[Dataset records Boundary: Start]
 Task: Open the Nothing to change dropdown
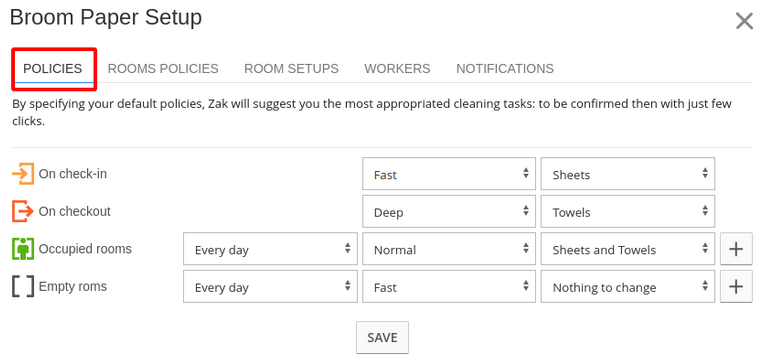pos(628,287)
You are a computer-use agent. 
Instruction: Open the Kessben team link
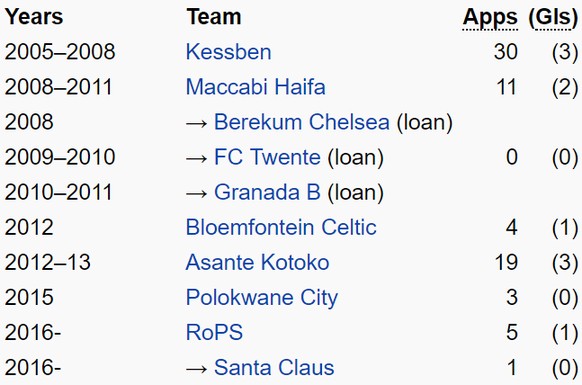[228, 52]
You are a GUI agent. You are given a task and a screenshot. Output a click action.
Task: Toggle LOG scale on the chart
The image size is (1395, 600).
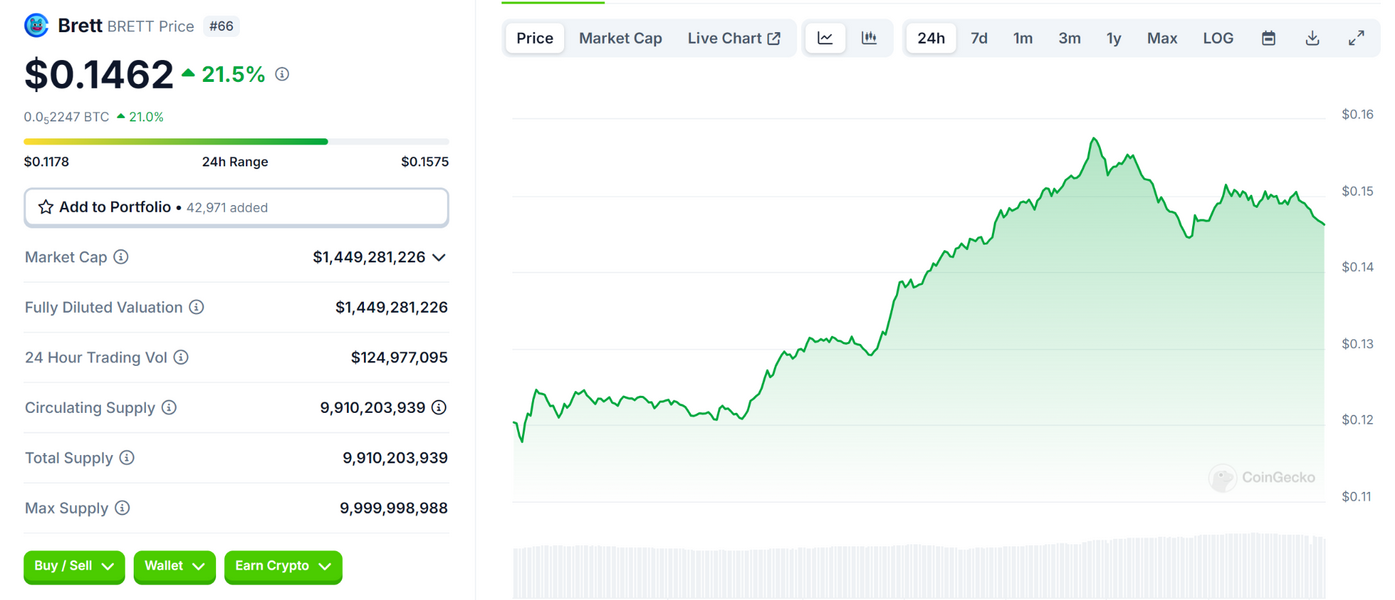pyautogui.click(x=1217, y=38)
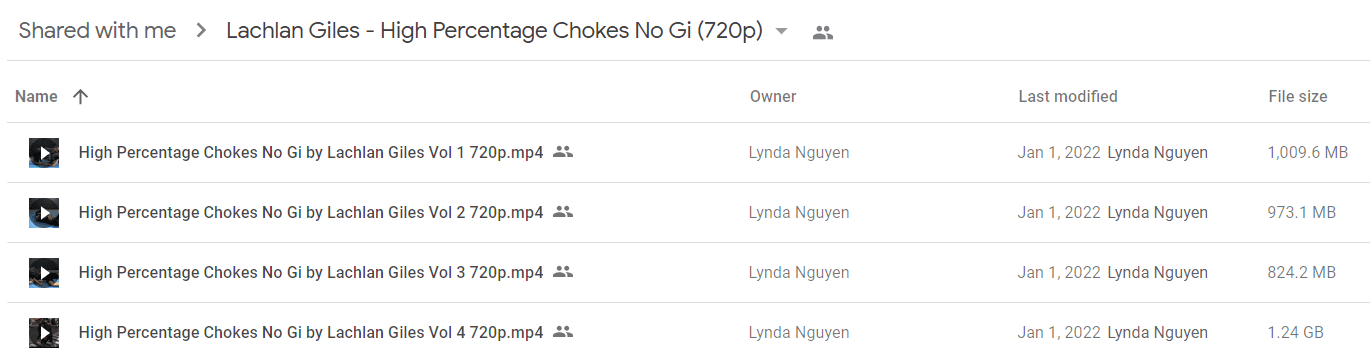Click the shared icon next to Vol 2 file
The height and width of the screenshot is (362, 1370).
coord(563,212)
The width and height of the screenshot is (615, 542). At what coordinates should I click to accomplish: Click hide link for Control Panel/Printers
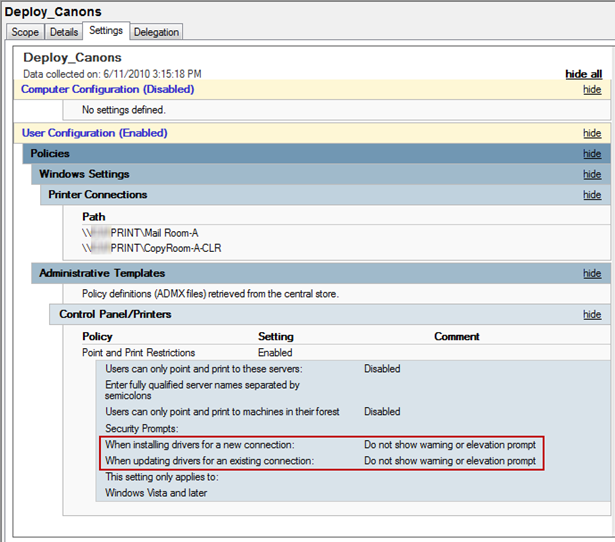pyautogui.click(x=592, y=314)
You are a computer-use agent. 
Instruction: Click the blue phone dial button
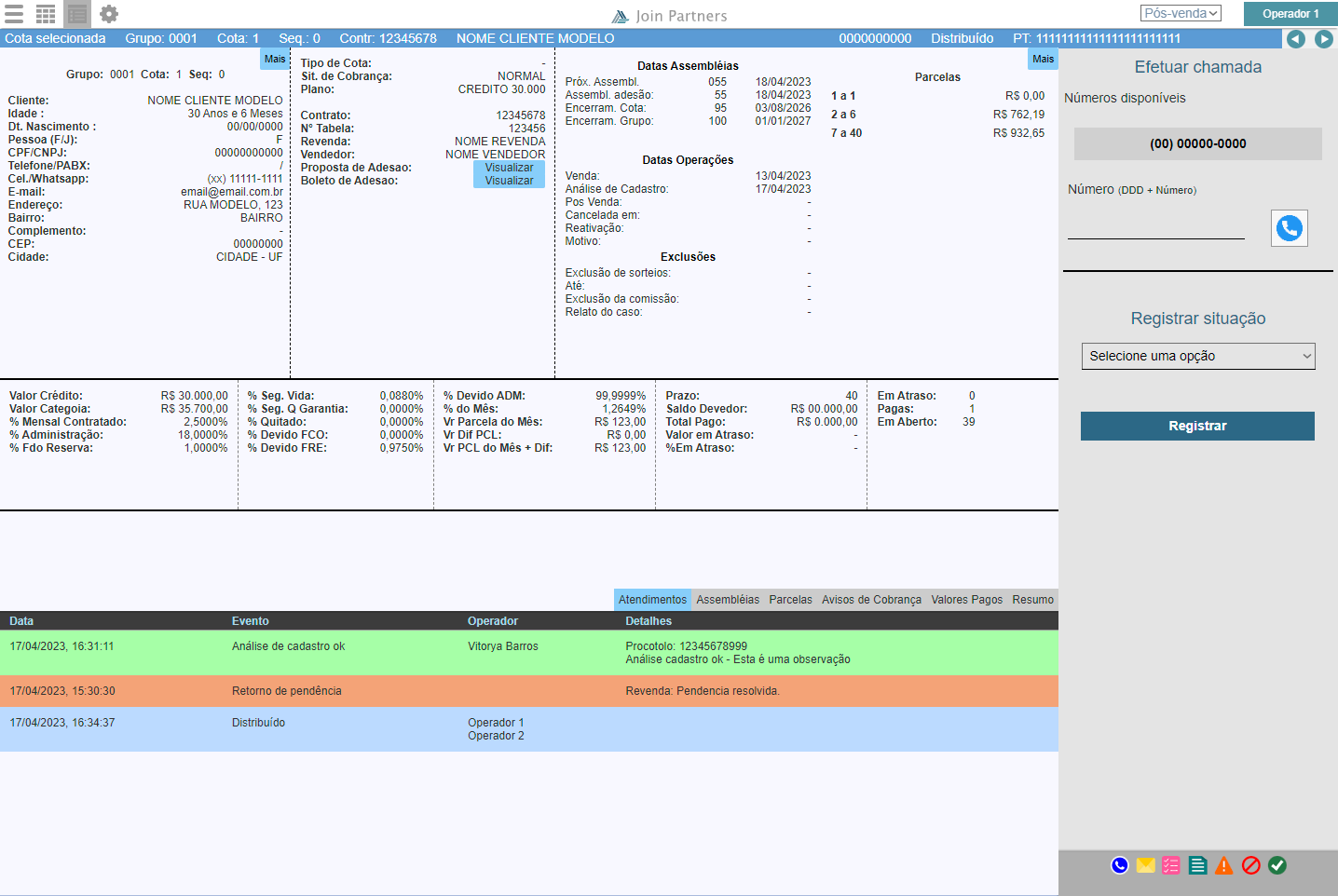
[Dataset records Boundary: End]
■ **Activity**
Please write out exactly the lines starting at the one that contains "The width and" and ending with the final line of the entries, both ends included. Do not write out any pictures.

■ **Solution**
The width and height of the screenshot is (615, 542). At what coordinates should I click to accomplish: Click hide link for Control Panel/Printers
pyautogui.click(x=592, y=314)
You are a computer-use agent. 
Instruction: Click the blue phone dial button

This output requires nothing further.